Joe Camel, the most vilified cartoon character in history, is retiring. Recently, R.J. Reynolds announced that it's replacing the 9-year-old "Smooth Character" campaign with one that makes more subtle use of dromedaries. The company said it was time to try something new. Perhaps so, but it seems likely that the complaints of anti-smoking activists,public-health specialists, politicians, bureaucrats and editorialists helped rush Joe out of town.
If so, one thing is clear: Joe was railroaded. Although the charge was repeated endlessly, there was never any persuasive evidence that he encouraged underage smoking. In fact, smoking among teen-agers actually dropped during the first five years of the campaign, beginning to rise only in 1993. According to data from the Monitoring the Future Project at the University of Michigan, the share of high school seniors who had smoked daily in the previous month fell from 18.7 percent in 1987 to 17.2 percent in 1992. In the National Household Survey on Drug Abuse, the share of 12- to 17-year-olds who had smoked cigarettes at all in the previous month fell from 22.7 percent in 1988 to 18.4 percent in 1992.
These trends did not stop anti-smoking groups from claiming that Joe was leading children to nicotine addiction in droves. In March 1992, the Coalition on Smoking or Health asked the Federal Trade Commission to ban Joe Camel, an idea that was supported by the American Medical Association, Surgeon General Antonia Novello, 27 state attorneys general and the FTC's staff. But in June 1994, the commission decided not to take action against R.J. Reynolds, because the record did not show that Joe was attracting kids to cigarettes. Last May, after a change in personnel but no change in the relevant evidence, the FTC reversed itself, voting to seek an order that would keep Joe out of children's sight.
Joe's critics did not need evidence. Wasn't it obvious that R.J. Reynolds was targeting children? Joe Camel was a cartoon, after all. To which R.J. Reynolds replied that Snoopy sells life insurance and the Pink Panther pitches fiberglass insulation, but no one assumes these products are aimed at kids. The company insisted that hip, irreverent Joe was designed to attract young adults who considered Camel an old man's cigarette.

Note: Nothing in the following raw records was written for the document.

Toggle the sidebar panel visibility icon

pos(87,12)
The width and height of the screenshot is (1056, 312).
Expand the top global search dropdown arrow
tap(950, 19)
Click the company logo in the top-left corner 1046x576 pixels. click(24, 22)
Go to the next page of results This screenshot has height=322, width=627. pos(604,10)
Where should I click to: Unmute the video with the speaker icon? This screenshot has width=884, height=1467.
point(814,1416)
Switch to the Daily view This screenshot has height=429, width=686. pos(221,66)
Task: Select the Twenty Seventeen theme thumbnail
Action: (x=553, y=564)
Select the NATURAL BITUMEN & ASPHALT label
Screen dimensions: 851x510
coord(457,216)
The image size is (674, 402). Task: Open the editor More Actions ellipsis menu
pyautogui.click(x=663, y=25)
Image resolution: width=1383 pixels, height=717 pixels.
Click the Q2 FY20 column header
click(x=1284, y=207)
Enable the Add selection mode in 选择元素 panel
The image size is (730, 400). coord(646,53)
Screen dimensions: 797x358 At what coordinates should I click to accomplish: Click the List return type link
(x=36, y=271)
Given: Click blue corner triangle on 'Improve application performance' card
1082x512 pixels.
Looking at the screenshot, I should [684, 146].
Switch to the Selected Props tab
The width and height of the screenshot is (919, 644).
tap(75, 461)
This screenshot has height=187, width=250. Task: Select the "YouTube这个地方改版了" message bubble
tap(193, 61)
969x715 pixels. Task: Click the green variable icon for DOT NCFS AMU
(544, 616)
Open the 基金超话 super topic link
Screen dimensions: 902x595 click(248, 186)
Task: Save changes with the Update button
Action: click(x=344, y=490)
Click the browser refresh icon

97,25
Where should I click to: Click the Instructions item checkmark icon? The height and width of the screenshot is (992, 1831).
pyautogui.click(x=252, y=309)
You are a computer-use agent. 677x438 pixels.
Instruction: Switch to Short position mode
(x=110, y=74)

Tobacco's opponents countered that, even if we believed R.J. Reynolds' claim about its intentions (which they didn't for a second), the actual impact of the campaign was another question entirely. As former Food and Drug Administration Commissioner David Kessler put it, "Tell me how you design an advertising campaign that affects only 18- year-olds."
But this whole debate, entertaining though it was, obscured the crux of the matter: Were more teen-agers smoking than would have if Joe Camel had never been introduced? None of the studies cited as proof of Joe's power actually addressed this question.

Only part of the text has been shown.